Background
Patient representation learning aims to learn features, also called representations, from input sources automatically, often in an unsupervised manner, for use in predictive models. This obviates the need for cumbersome, time- and resource-intensive manual feature engineering, especially from unstructured data such as text, images, or graphs. Most previous techniques have used neural network–based autoencoders to learn patient representations, primarily from clinical notes in electronic medical records (EMRs). Knowledge graphs (KGs), with clinical entities as nodes and their relations as edges, can be extracted automatically from biomedical literature and provide complementary information to EMR data that have been found to provide valuable predictive signals.
Objective
This study aims to evaluate the efficacy of collective matrix factorization (CMF), both the classical variant and a recent neural architecture called deep CMF (DCMF), in integrating heterogeneous data sources from EMR and KG to obtain patient representations for clinical decision support tasks.
Methods
Using a recent formulation for obtaining graph representations through matrix factorization within the context of CMF, we infused auxiliary information during patient representation learning. We also extended the DCMF architecture to create a task-specific end-to-end model that learns to simultaneously find effective patient representations and predictions. We compared the efficacy of such a model to that of first learning unsupervised representations and then independently learning a predictive model. We evaluated patient representation learning using CMF-based methods and autoencoders for 2 clinical decision support tasks on a large EMR data set.
Results
Our experiments show that DCMF provides a seamless way for integrating multiple sources of data to obtain patient representations, both in unsupervised and supervised settings.

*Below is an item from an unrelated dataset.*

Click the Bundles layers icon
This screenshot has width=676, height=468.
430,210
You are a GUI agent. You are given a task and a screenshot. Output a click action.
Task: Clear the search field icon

Its performance in single-source settings is comparable with that of previous autoencoder-based representation learning methods. When DCMF is used to obtain representations from a combination of EMR and KG, where most previous autoencoder-based methods cannot be used directly, its performance is superior to that of previous nonneural methods for CMF. Infusing information from KGs into patient representations using DCMF was found to improve downstream predictive performance.
Conclusions
Our experiments indicate that DCMF is a versatile model that can be used to obtain representations from single and multiple data sources and combine information from EMR data and KGs. Furthermore, DCMF can be used to learn representations in both supervised and unsupervised settings. Thus, DCMF offers an effective way of integrating heterogeneous data sources and infusing auxiliary knowledge into patient representations.